|The art of giving|
|Thursday, 02 September 2010 00:00|
Cash transfers are the only solution to a PDS that doesn't work
The Supreme Court’s order, in the PUCL case on corruption in the Food Corporation of India, telling the government to distribute foodgrain free instead of allowing it to rot in godowns is curious. It is intuitively appealing since there is no sense in letting grain rot, or letting rats eat it as Arundhati Roy famously said, while there are people starving or at least malnourished. The order, however, is almost impossible to implement and also runs contrary to the view taken by the courts on so many occasions — we will not intervene in policy matters unless there is some mala fide. While the agriculture minister has said he will implement the order, he would do well to read it carefully since it could well come back to haunt both him and the government.
But first, a larger point. It is well known the government mismanages the food economy — it didn’t offload stocks as it should have earlier this year when prices were rising unchecked, it allows the foodgrains to rot, it has stocks well above the buffer levels, it then sells them at a loss to exporters in order to clear the godowns for the new crop, the list goes on. But here’s the problem. If the government was capable of meeting the SC’s directions, we wouldn’t even have been in this situation today. If the government was in a position to ensure the PDS worked, that it had enough PDS outlets, most of the grain procured would have been distributed. The PDS is bust, so the grain has to rot. Nor can the government plan how much is excess and how much will rot. It cannot, it simply has no idea — offtake of wheat and rice from the PDS, for all schemes, rose from 41.4 million tonnes in 2004-05 to 42.1 million tonnes and then fell to 39.5 million tonnes in 2008-09. Logically, the procurement should have fallen — it has, however, risen from 41.6 million tonnes in 2004-05 to 55.5 million tonnes in 2008-09.

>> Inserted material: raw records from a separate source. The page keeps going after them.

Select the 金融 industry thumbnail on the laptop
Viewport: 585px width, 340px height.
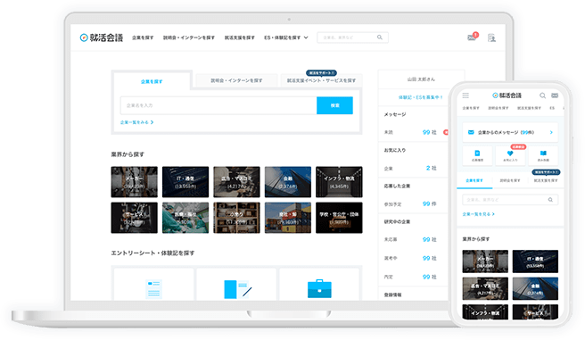288,182
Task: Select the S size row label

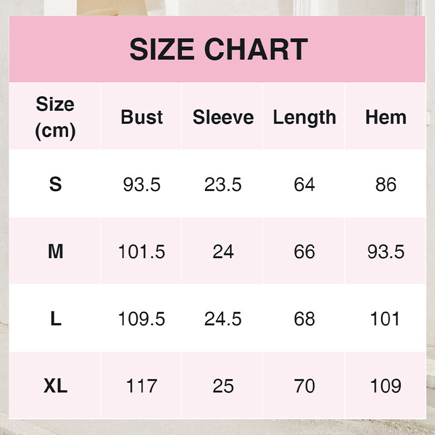Action: (55, 184)
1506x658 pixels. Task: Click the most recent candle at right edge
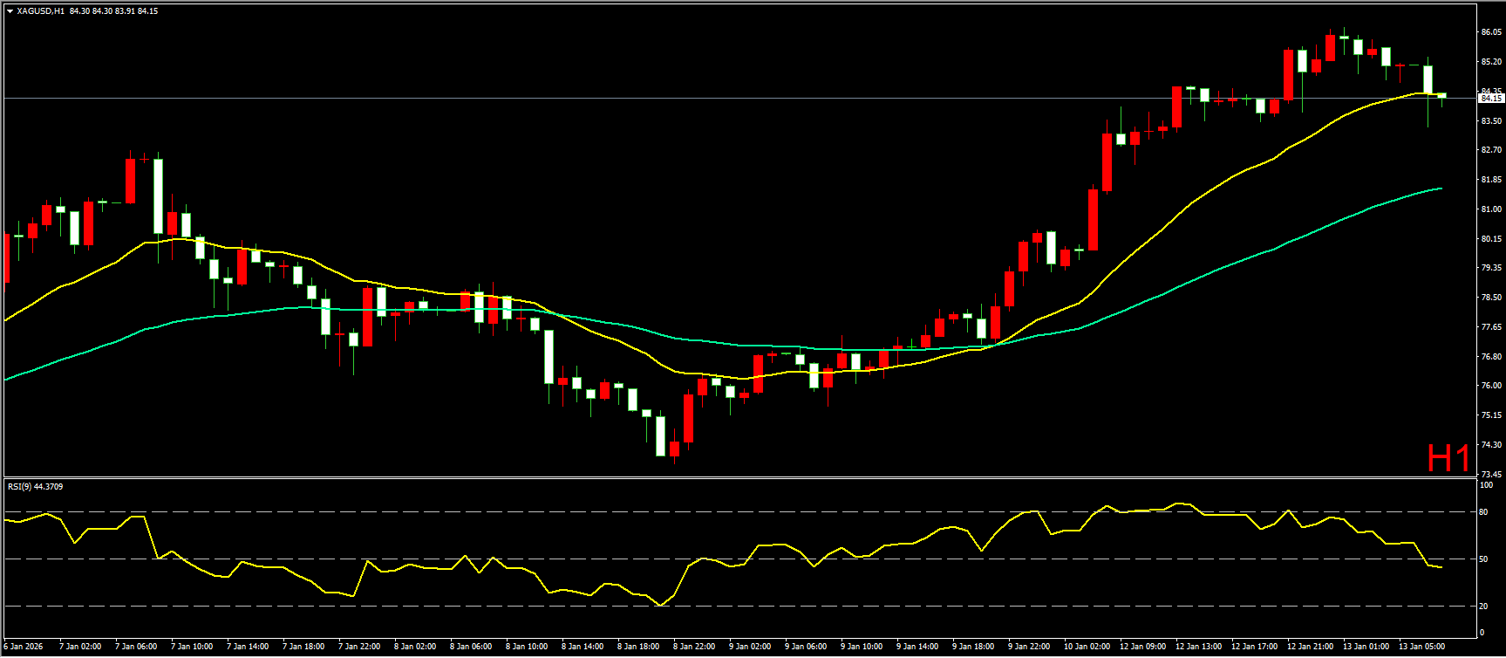coord(1441,95)
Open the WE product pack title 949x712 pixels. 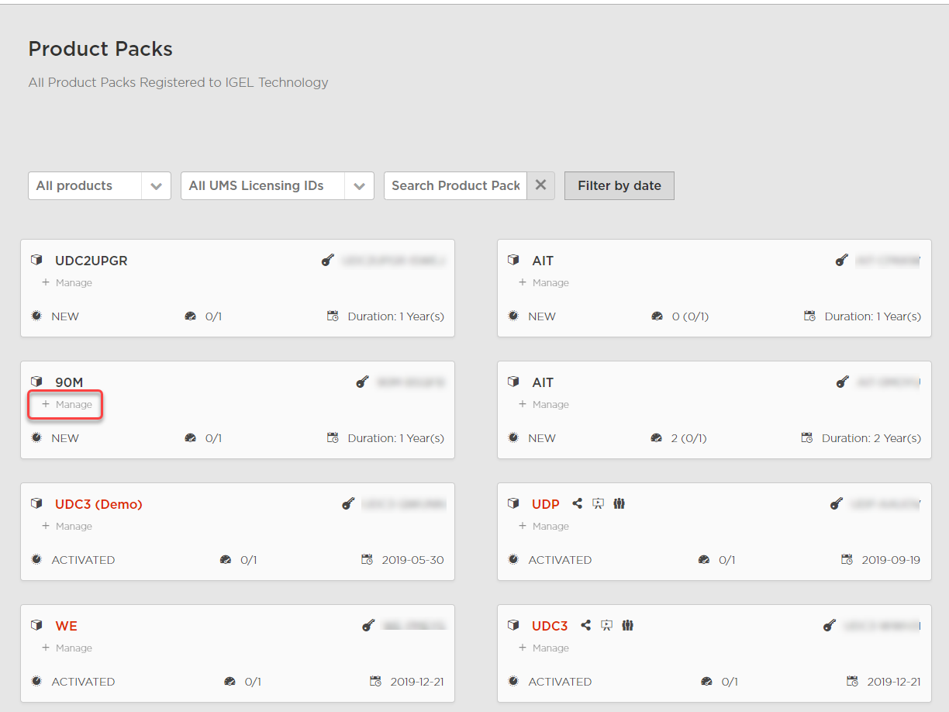click(66, 626)
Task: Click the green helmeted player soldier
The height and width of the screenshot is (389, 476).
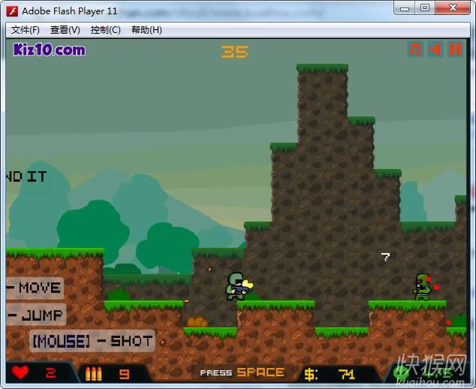Action: tap(236, 286)
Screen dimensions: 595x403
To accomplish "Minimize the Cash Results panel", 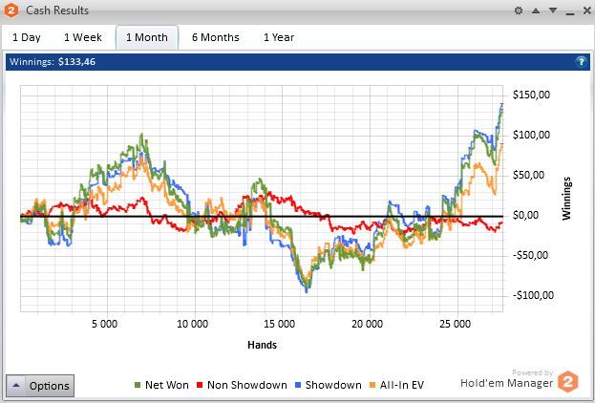I will [570, 11].
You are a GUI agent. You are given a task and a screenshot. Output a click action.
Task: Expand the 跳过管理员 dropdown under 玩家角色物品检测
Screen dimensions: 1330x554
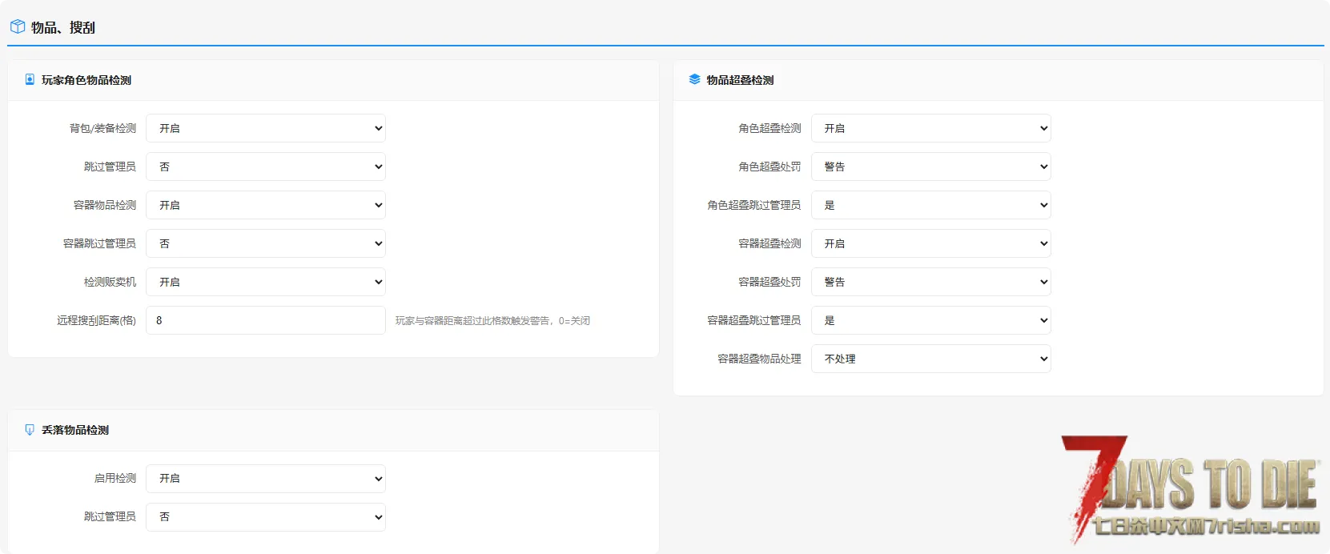266,167
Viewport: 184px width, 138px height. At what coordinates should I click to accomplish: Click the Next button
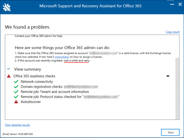(x=170, y=132)
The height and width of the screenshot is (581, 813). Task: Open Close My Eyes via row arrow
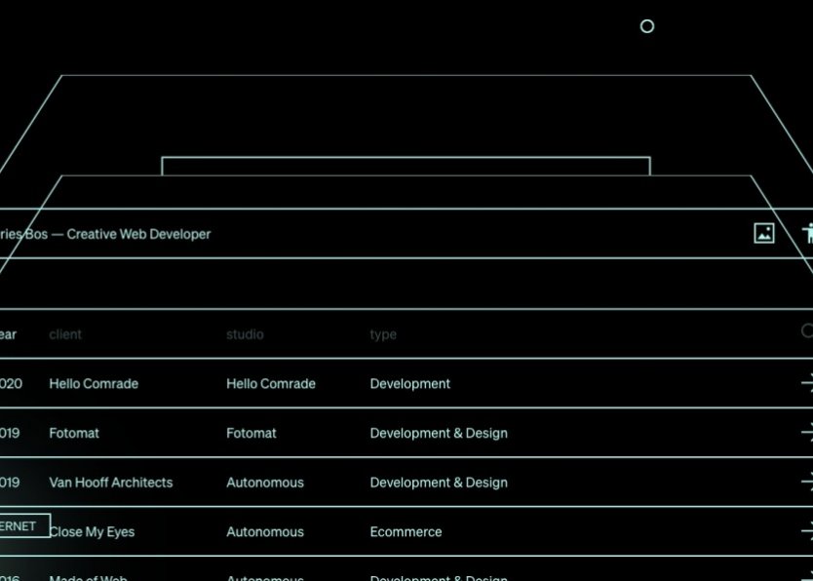click(x=806, y=531)
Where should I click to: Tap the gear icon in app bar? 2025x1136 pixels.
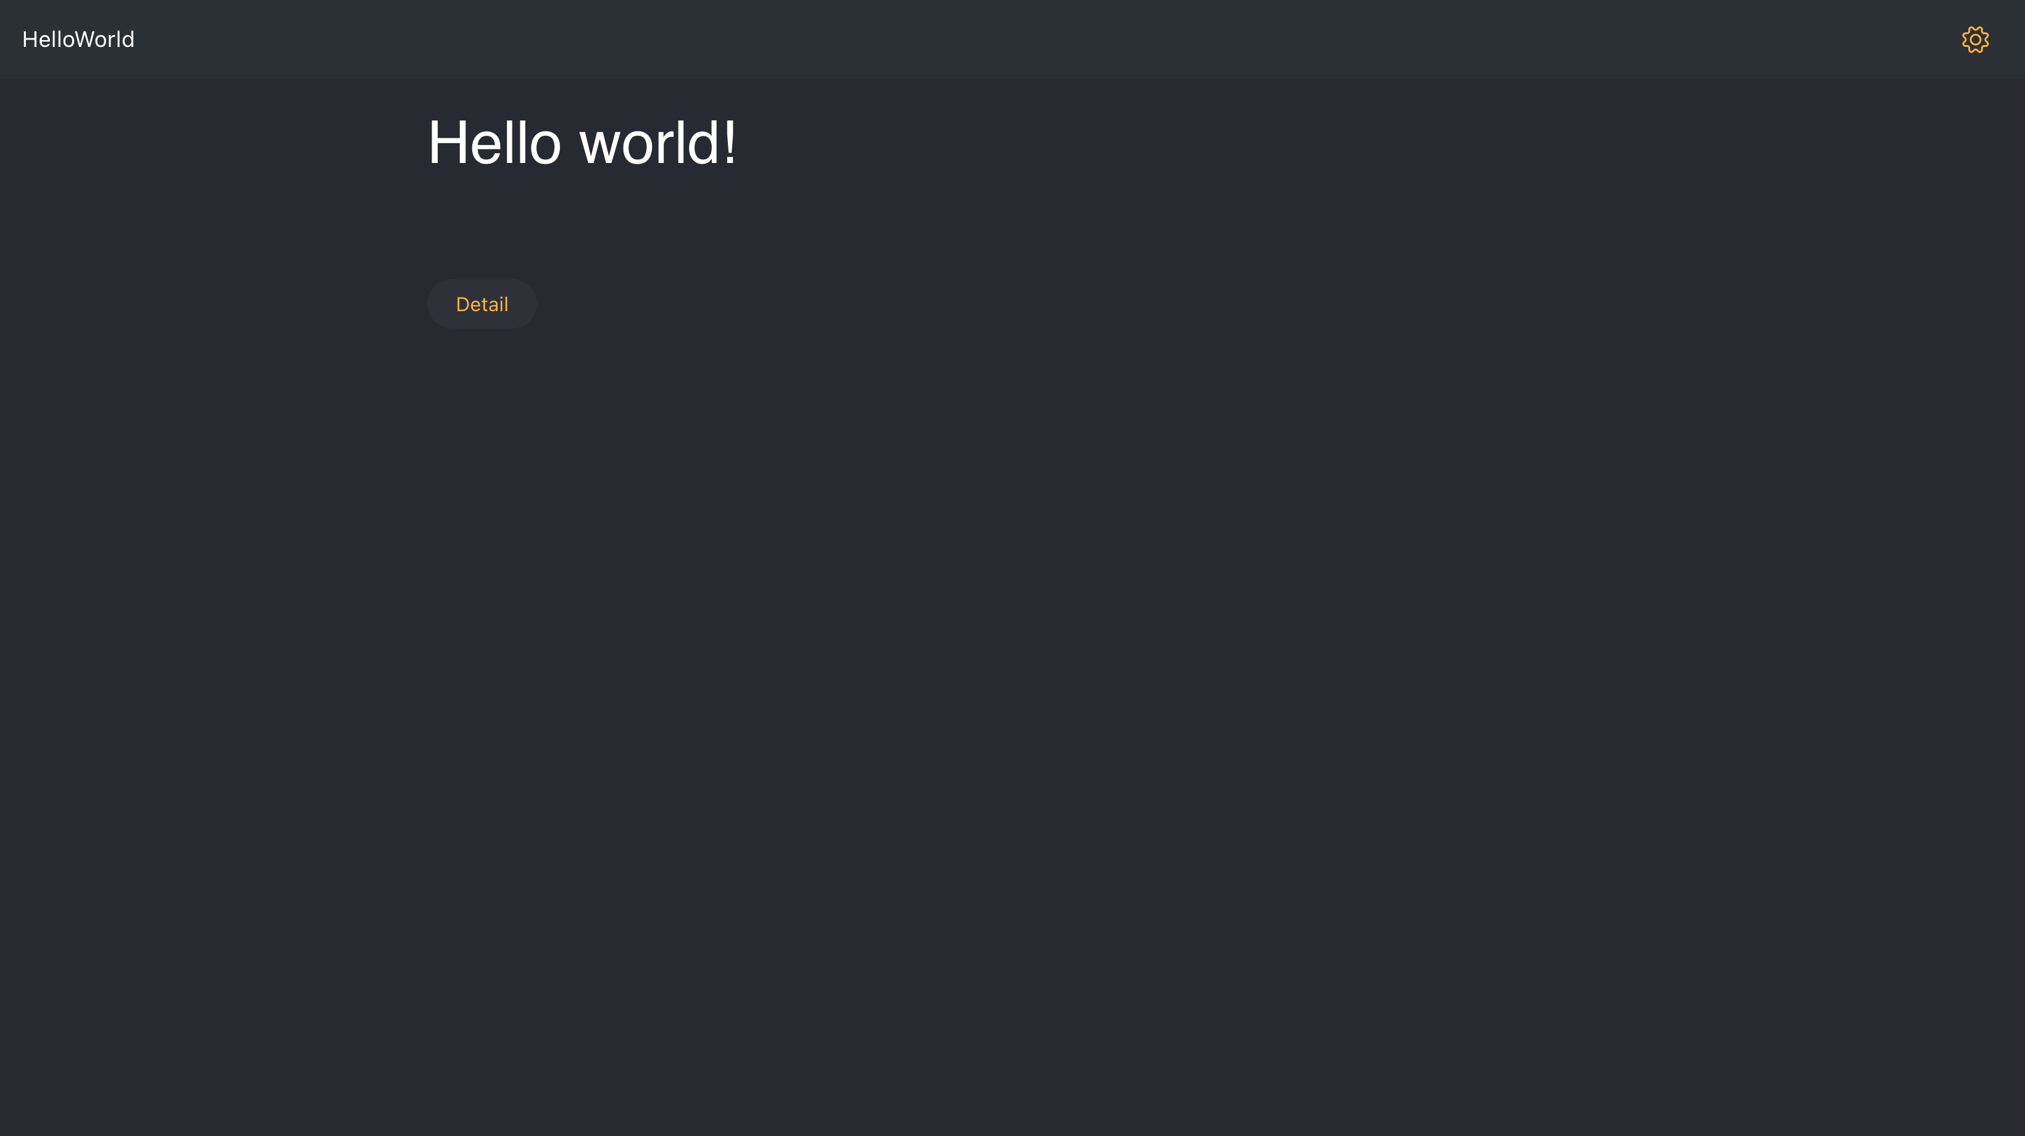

The FCI, the court has said, must “procure only that much foodgrains which can be properly preserved”. No one can object to that. But as long as the government is bound to buy stocks at the support price, it just has to buy the grain — how do you stop this? Ideally, the FCI should have its own godowns, but we know that isn’t happening and the system of getting outside agencies to store foodgrains, the court says, “should end forthwith” since the Justice Wadhwa report of Orissa had identified this as “one of the main thrusts of diversion of PDS foodgrains”. Again, some numbers will help. Against the procurement of 55 million tonnes in 2008-09, FCI’s total capacity to store was just 25.3 million tonnes. If this isn’t bad enough, FCI’s own capacity is just 15.1 million tonnes. Obviously the food is going to rot, and if the hired space is done away with, things will get even worse. Is the government willing to accept an eminently sensible, but politically infeasible, solution of fixing the delivery system before putting more into it?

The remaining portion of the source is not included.